By Jennifer Steinhauer

Moments after an unusual fiery appeal from Speaker John A. Boehner, the House ignored a veto threat from President Obama and voted 215 to 195 on Friday to prevent a doubling of student loan rates.

The bill, which would strip $5.9 billion from a program within the health care law to pay to keep rates on subsidized undergraduate loans at 3.4 percent, is all but certain to fail in the Senate, where lawmakers have put together their own measure to keep the rate from reverting to 6.8 percent by closing tax loopholes for some wealthy business owners.

While the House legislation has little chance of becoming law in its current form, the bill -- the last piece of legislation considered before a one-week recess -- was an instructive metaphor for the current state of Congressional politics.

As with other measures designed to appeal to middle-class voters, the fight between Democrats and Republicans was less over the substance of the bill than how to pay for it, with Republicans, as they have all year, looking to cut government spending and Democrats, as has been their approach, looking to extract more money from high earners.

Republicans, continuing their yearlong assault on the health care law, proposed it as a source for the money while Democrats, persisting with their accusation that the other party has been waging a "war on women," pushed that meme further, arguing that the money would reduce spending on preventive health programs.

In an election-year twist, 13 Democrats, largely moderates facing tough re-election fights, actually pushed the bill to passage, because 30 Republicans voted against the measure, either because they did not believe in a subsidized loan program or the short-term nature of the solution.

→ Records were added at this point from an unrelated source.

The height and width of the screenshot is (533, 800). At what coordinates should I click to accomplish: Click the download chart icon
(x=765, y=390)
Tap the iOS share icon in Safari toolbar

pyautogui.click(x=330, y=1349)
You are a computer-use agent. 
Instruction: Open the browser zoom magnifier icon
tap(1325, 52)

Tellingly, hours before the vote, the Club for Growth, a conservative pro-business group, issued a warning against voting for the bill.

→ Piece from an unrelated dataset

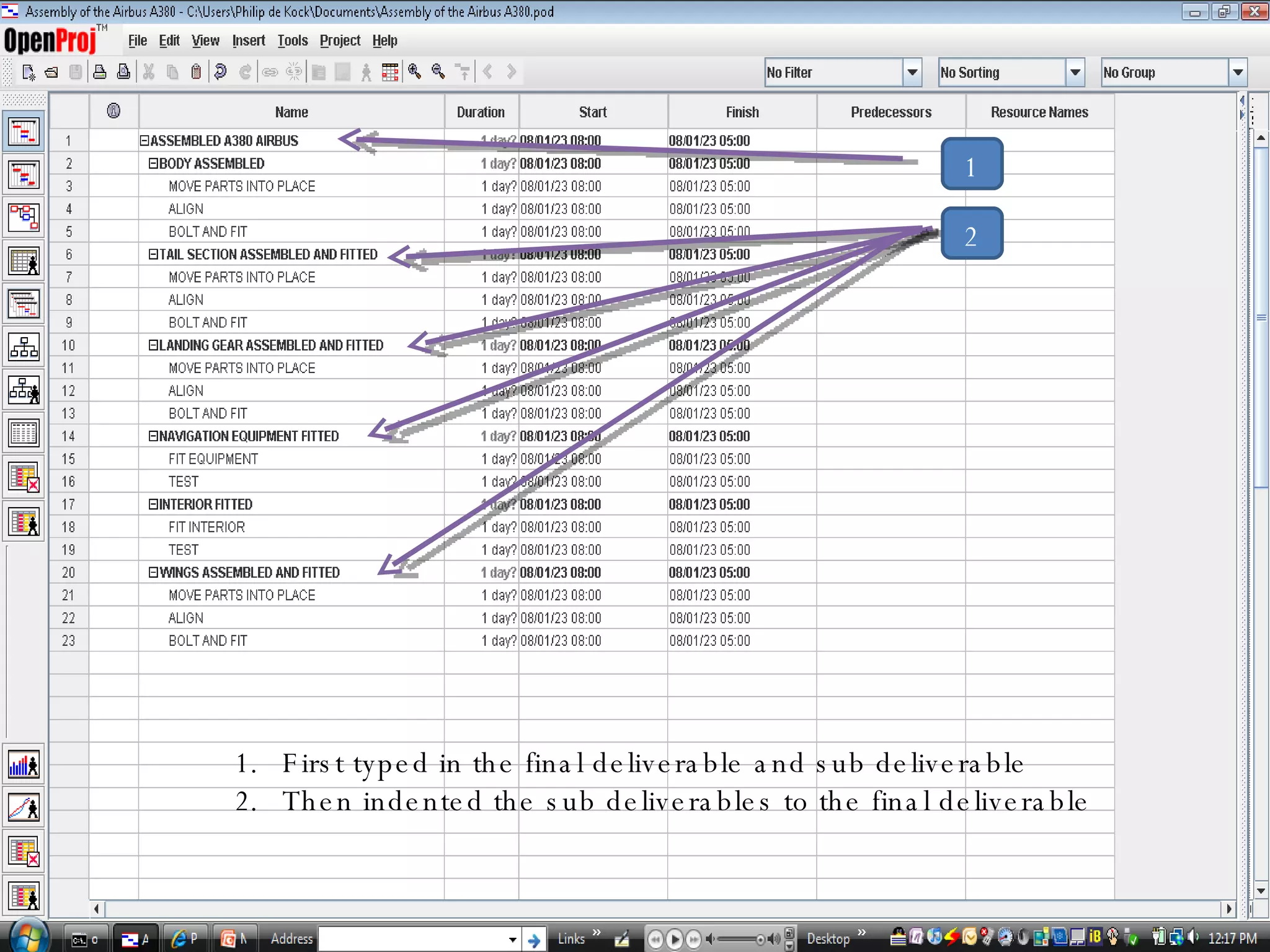Open the No Sorting dropdown
The width and height of the screenshot is (1270, 952).
pyautogui.click(x=1075, y=73)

"That's the work of Congress now," fumed Representative Peter Welch, Democrat of Vermont. "They go to their trick bag, which is to eviscerate the health care bill. We go to our trick bag, which is to vilify the oil companies, and nobody in the country cares. But what they do care about is getting whacked because they can't pay college costs."

Both sides immediately moved to paint the other as anti-college student. "Seven-term Congresswoman Shelley Berkley today chose to allow student loan interest rates to spike rather than eliminate a wasteful 'Obamacare' slush fund," Senator Dean Heller, Republican of Nevada, who faces a challenge from Ms. Berkley, a Democrat, in November, said in a statement.

Mr. Obama has been traversing the country, especially swing states, pushing for the continuation of the current rate, which was set by Democrats in 2007 through legislation that temporarily reduced interest rates for the seven million low- and middle-income undergraduates who receive subsidized Stafford loans. The rate dropped to 3.4 percent from 6.8 percent and is scheduled to revert to the higher figure in July without Congressional intervention. Graduate students with Stafford loans pay the higher rate, as do students with unsubsidized Stafford loans.

With partisan accusations flying on the House floor, Mr. Boehner made an unusual appearance Friday to denounce the other party.

"Ladies and gentlemen, this is beneath us," he barked. "This is beneath the dignity of this House and the dignity of the public trust that we enjoy from our constituents!"

After denouncing Democrats for several minutes for not embracing the Republican proposal and saying instead that it would cut off health care services to women and children, Mr. Boehner added, to thunderous applause from his side of the aisle: "To pick this big political fight where there is no fight is just silly. Give me a break!"

Mr. Boehner has spent much of the week sharply criticizing the president in escalating language and tone, setting the stage for a bitter and nasty finish to a deeply divisive legislative session.

Representative Judy Biggert, a moderate Republican from Illinois who had the job of carrying the House bill and is in a tough re-election fight, seemed almost deflated by the challenge to her measure. "It just seems this is so hard to do in this political time," she said on the floor of the House, adding: "I know that everybody agrees on the program itself and how we have to do it, but we can't seem to do anything without giving a cynical view. It bothers me."

Republicans also pointed out that Democrats were willing to raid $5 billion from the Prevention and Public Health Fund, set up as part of the health care law, to help pay for a the payroll tax cut extension this year. There is currently $11.9 billion in the fund; under the bill passed by the House, all of those funds would be repealed; the bill directs $5.9 billion to pay for the one-year interest rate freeze and puts the remainder toward deficit reduction.

However, the White House has already issued a veto threat that read in part: "This is a politically motivated proposal and not the serious response that the problem facing America's college students deserves."